## [GIVEN DATA]
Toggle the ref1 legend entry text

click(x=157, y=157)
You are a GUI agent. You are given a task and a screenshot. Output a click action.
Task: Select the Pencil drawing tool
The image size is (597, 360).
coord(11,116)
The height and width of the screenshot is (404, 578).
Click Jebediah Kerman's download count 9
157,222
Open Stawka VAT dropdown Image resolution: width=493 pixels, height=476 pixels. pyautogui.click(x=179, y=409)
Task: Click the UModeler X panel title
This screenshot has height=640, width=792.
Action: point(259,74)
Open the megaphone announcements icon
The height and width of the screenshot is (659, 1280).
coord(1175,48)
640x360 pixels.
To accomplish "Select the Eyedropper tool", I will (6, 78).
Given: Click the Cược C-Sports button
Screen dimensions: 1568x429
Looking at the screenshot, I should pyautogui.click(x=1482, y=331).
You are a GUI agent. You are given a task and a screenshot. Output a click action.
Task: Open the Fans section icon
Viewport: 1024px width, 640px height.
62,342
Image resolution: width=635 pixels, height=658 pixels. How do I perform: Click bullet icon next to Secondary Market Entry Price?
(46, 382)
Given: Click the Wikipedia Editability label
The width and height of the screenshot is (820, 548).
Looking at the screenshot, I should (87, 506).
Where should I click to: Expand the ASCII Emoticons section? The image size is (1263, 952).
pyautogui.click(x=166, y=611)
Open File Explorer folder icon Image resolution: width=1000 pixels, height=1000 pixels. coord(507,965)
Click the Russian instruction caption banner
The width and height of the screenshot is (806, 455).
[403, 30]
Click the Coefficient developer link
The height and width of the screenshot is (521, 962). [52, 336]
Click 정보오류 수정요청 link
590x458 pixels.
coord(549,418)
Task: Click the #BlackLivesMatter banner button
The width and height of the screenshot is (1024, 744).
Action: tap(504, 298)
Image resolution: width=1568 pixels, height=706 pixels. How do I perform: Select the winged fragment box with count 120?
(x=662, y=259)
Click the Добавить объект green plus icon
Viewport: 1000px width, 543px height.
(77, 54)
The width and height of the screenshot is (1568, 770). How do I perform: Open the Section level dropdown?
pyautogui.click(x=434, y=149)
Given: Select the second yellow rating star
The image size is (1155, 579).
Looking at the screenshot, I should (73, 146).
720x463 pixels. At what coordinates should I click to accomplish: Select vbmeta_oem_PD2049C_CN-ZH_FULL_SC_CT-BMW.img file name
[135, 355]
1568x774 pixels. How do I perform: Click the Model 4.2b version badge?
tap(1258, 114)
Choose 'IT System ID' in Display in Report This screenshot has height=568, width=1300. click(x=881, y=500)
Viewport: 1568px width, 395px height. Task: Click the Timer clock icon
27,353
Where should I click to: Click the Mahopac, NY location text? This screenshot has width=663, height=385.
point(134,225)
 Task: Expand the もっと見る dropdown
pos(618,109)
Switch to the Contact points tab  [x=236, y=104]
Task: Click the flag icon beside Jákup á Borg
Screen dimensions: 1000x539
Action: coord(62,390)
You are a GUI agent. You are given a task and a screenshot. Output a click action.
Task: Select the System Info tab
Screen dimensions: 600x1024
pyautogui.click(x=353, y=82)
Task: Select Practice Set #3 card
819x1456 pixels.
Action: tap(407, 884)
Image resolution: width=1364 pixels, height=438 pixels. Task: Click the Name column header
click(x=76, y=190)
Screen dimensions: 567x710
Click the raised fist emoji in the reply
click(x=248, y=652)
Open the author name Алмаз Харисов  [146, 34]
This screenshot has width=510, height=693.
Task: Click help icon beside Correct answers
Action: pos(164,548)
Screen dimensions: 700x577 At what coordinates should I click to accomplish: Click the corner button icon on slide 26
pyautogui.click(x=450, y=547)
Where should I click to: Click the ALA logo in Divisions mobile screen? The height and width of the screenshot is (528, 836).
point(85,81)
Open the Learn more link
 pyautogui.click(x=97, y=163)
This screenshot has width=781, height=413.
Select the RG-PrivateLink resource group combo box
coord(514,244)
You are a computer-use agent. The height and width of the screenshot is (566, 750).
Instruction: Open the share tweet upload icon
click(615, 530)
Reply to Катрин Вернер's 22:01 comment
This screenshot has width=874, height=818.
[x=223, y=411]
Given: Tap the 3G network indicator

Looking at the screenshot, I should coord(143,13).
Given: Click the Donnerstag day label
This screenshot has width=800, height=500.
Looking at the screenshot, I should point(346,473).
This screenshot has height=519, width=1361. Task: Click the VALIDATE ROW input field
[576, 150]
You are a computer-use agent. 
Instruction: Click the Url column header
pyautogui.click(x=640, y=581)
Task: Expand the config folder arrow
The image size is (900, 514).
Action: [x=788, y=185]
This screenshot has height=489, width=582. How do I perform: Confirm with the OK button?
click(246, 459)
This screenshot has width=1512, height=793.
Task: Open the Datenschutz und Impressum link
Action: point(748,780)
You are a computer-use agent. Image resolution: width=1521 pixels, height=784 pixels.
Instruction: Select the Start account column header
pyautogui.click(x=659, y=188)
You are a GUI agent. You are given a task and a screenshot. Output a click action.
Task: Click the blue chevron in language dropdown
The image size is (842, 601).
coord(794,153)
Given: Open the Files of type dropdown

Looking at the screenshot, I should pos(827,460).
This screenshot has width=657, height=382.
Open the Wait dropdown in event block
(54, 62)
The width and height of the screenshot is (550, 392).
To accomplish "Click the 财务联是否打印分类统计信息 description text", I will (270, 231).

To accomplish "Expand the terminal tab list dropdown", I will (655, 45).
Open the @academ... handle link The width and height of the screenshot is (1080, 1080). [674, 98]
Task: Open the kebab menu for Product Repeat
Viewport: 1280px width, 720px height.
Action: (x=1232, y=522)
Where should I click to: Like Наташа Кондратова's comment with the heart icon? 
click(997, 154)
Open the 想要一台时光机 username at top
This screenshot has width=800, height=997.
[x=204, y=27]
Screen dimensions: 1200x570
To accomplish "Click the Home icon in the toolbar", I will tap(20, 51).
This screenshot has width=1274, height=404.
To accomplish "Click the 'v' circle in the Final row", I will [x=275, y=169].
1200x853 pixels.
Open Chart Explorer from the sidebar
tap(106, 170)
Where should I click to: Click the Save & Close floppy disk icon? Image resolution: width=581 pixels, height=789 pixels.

## [INSTRUCTIONS TO FOLLOW]
Reproduce all lines from the records above that include the word "label".

## [REPLY TO THE TASK]
Given: Click the Wikipedia Editability label
Given: Click the Donnerstag day label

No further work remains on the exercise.